WHAT TO PRODUCE
Set down each entry below exactly as it stands.
<<<<
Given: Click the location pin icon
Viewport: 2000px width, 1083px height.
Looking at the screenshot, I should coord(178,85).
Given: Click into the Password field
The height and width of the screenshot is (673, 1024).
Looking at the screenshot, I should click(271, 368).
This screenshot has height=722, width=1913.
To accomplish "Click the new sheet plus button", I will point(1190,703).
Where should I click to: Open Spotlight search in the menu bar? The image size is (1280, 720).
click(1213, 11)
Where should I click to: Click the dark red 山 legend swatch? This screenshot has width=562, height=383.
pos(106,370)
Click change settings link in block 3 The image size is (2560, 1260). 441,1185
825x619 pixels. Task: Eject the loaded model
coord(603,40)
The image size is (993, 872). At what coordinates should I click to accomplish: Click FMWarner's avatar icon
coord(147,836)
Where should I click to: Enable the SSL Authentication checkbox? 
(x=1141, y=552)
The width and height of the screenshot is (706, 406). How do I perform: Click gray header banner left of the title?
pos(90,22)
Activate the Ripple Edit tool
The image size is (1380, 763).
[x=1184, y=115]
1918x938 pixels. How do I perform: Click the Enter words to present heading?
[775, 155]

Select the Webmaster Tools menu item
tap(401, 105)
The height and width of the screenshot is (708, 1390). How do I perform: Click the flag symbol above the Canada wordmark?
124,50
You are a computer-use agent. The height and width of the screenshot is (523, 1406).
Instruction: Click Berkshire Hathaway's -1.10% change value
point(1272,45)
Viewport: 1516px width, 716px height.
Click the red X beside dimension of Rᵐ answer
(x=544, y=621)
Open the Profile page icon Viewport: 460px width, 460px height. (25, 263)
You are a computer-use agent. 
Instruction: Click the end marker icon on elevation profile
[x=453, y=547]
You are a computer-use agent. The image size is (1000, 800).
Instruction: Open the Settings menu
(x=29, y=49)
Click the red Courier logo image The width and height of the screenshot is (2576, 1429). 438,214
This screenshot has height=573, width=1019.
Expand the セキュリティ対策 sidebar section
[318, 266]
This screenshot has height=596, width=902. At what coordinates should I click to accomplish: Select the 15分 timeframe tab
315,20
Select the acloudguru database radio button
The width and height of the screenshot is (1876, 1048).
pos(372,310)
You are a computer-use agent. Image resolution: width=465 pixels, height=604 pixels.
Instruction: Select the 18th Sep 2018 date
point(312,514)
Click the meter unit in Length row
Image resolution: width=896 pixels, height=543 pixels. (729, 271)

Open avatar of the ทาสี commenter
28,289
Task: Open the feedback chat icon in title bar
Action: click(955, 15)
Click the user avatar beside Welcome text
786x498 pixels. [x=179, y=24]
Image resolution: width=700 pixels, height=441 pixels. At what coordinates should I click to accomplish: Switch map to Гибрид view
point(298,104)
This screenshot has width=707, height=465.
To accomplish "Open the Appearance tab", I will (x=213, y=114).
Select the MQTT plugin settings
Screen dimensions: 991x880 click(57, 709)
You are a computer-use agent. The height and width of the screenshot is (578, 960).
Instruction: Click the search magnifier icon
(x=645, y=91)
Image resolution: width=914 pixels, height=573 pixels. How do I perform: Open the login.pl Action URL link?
>>>>
WRITTEN SOLUTION
Given: Click the location pin icon
Viewport: 2000px width, 1083px height.
Looking at the screenshot, I should coord(178,85).
Given: Click into the Password field
The height and width of the screenshot is (673, 1024).
Looking at the screenshot, I should click(271, 368).
This screenshot has height=722, width=1913.
To accomplish "Click the new sheet plus button", I will point(1190,703).
Where should I click to: Open Spotlight search in the menu bar? The image size is (1280, 720).
click(1213, 11)
Where should I click to: Click the dark red 山 legend swatch? This screenshot has width=562, height=383.
pos(106,370)
Click change settings link in block 3 The image size is (2560, 1260). 441,1185
825x619 pixels. Task: Eject the loaded model
coord(603,40)
The image size is (993, 872). At what coordinates should I click to accomplish: Click FMWarner's avatar icon
coord(147,836)
Where should I click to: Enable the SSL Authentication checkbox? 
(x=1141, y=552)
The width and height of the screenshot is (706, 406). How do I perform: Click gray header banner left of the title?
pos(90,22)
Activate the Ripple Edit tool
The image size is (1380, 763).
[x=1184, y=115]
1918x938 pixels. How do I perform: Click the Enter words to present heading?
[775, 155]

Select the Webmaster Tools menu item
tap(401, 105)
The height and width of the screenshot is (708, 1390). How do I perform: Click the flag symbol above the Canada wordmark?
124,50
You are a computer-use agent. The height and width of the screenshot is (523, 1406).
Instruction: Click Berkshire Hathaway's -1.10% change value
point(1272,45)
Viewport: 1516px width, 716px height.
Click the red X beside dimension of Rᵐ answer
(x=544, y=621)
Open the Profile page icon Viewport: 460px width, 460px height. (25, 263)
You are a computer-use agent. 
Instruction: Click the end marker icon on elevation profile
[x=453, y=547]
You are a computer-use agent. The image size is (1000, 800).
Instruction: Open the Settings menu
(x=29, y=49)
Click the red Courier logo image The width and height of the screenshot is (2576, 1429). 438,214
This screenshot has height=573, width=1019.
Expand the セキュリティ対策 sidebar section
[318, 266]
This screenshot has height=596, width=902. At what coordinates should I click to accomplish: Select the 15分 timeframe tab
315,20
Select the acloudguru database radio button
The width and height of the screenshot is (1876, 1048).
pos(372,310)
You are a computer-use agent. Image resolution: width=465 pixels, height=604 pixels.
Instruction: Select the 18th Sep 2018 date
point(312,514)
Click the meter unit in Length row
Image resolution: width=896 pixels, height=543 pixels. (729, 271)

Open avatar of the ทาสี commenter
28,289
Task: Open the feedback chat icon in title bar
Action: click(955, 15)
Click the user avatar beside Welcome text
786x498 pixels. [x=179, y=24]
Image resolution: width=700 pixels, height=441 pixels. At what coordinates should I click to accomplish: Switch map to Гибрид view
point(298,104)
This screenshot has width=707, height=465.
To accomplish "Open the Appearance tab", I will (x=213, y=114).
Select the MQTT plugin settings
Screen dimensions: 991x880 click(57, 709)
You are a computer-use agent. The height and width of the screenshot is (578, 960).
Instruction: Click the search magnifier icon
(x=645, y=91)
Image resolution: width=914 pixels, height=573 pixels. How do I perform: Open the login.pl Action URL link?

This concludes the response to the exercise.